I was disgusted and I imagine that I showed it.

"You are an unbeliever now," she continued gently, "but should we

be fortunate enough to escape the clutches of the black pirates and

come again to the court of Matai Shang I think that we shall find

an argument to convince you of the error of your ways. And--," she

hesitated, "perhaps we shall find a way to keep you as--as--one of

us."

Again her eyes dropped to the floor, and a faint colour suffused

her cheek. I could not understand her meaning; nor did I for a

long time. Dejah Thoris was wont to say that in some things I was

a veritable simpleton, and I guess that she was right.

"I fear that I would ill requite your father's hospitality," I

answered, "since the first thing that I should do were I a thern

would be to set an armed guard at the mouth of the River Iss to

escort the poor deluded voyagers back to the outer world. Also

should I devote my life to the extermination of the hideous plant

men and their horrible companions, the great white apes."

She looked at me really horror struck.

"No, no," she cried, "you must not say such terribly sacrilegious

things--you must not even think them. Should they ever guess that

you entertained such frightful thoughts, should we chance to regain

the temples of the therns, they would mete out a frightful death

to you. Not even my--my--" Again she flushed, and started over.

"Not even I could save you."

I said no more. Evidently it was useless. She was even more

steeped in superstition than the Martians of the outer world. They

only worshipped a beautiful hope for a life of love and peace and

happiness in the hereafter. The therns worshipped the hideous plant

men and the apes, or at least they reverenced them as the abodes

of the departed spirits of their own dead.

At this point the door of our prison opened to admit Xodar.

He smiled pleasantly at me, and when he smiled his expression was

kindly--anything but cruel or vindictive.

"Since you cannot escape under any circumstances," he said, "I

cannot see the necessity for keeping you confined below. I will

cut your bonds and you may come on deck. You will witness something

very interesting, and as you never shall return to the outer world

it will do no harm to permit you to see it. You will see what

no other than the First Born and their slaves know the existence

of--the subterranean entrance to the Holy Land, to the real heaven

of Barsoom.

"It will be an excellent lesson for this daughter of the therns,"

he added, "for she shall see the Temple of Issus, and Issus,

perchance, shall embrace her."

Phaidor's head went high.

"What blasphemy is this, dog of a pirate?" she cried. "Issus would

wipe out your entire breed an' you ever came within sight of her

temple."

"You have much to learn, thern," replied Xodar, with an ugly smile,

"nor do I envy you the manner in which you will learn it."

As we came on deck I saw to my surprise that the vessel was passing

over a great field of snow and ice.
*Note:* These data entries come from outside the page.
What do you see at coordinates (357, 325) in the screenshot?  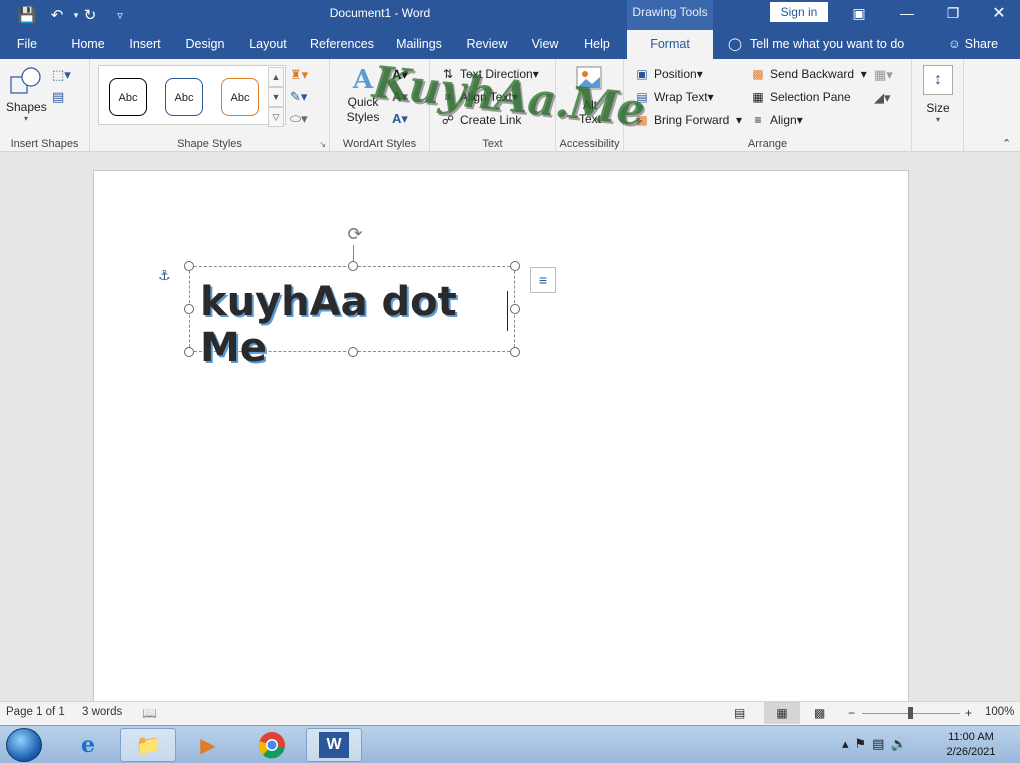 I see `text-box-content: kuyhAa dot Me` at bounding box center [357, 325].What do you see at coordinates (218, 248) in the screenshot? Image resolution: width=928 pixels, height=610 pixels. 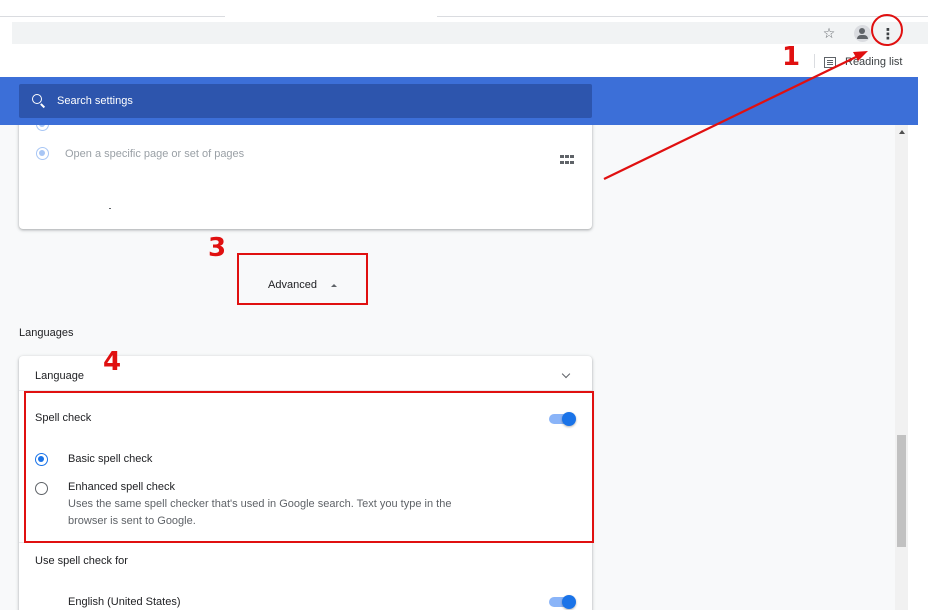 I see `annotation-number-3: 3` at bounding box center [218, 248].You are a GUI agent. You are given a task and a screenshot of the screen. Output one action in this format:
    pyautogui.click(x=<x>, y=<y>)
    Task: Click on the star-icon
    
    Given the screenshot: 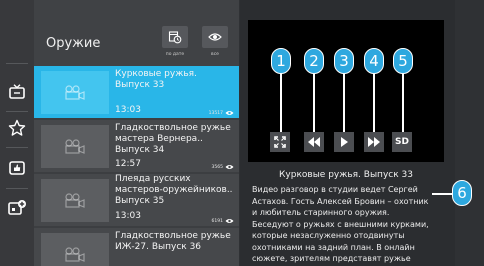 What is the action you would take?
    pyautogui.click(x=17, y=128)
     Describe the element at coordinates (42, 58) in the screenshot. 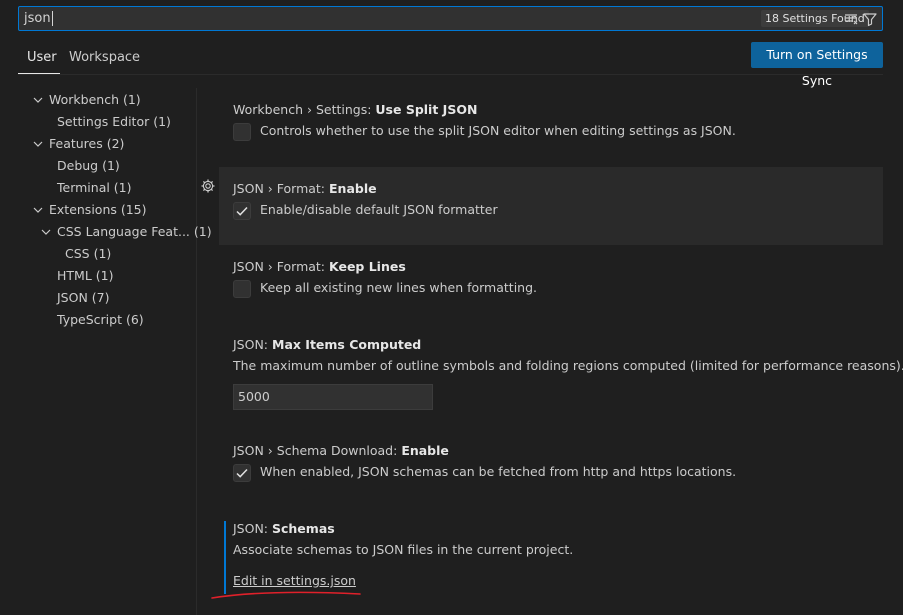

I see `tab-user: User` at that location.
As far as the eye could reach

in any direction naught else was visible.

There could be but one solution to the mystery. We were above the

south polar ice cap. Only at the poles of Mars is there ice or

snow upon the planet. No sign of life appeared below us. Evidently

we were too far south even for the great fur-bearing animals which

the Martians so delight in hunting.

Xodar was at my side as I stood looking out over the ship's rail.

"What course?" I asked him.

"A little west of south," he replied.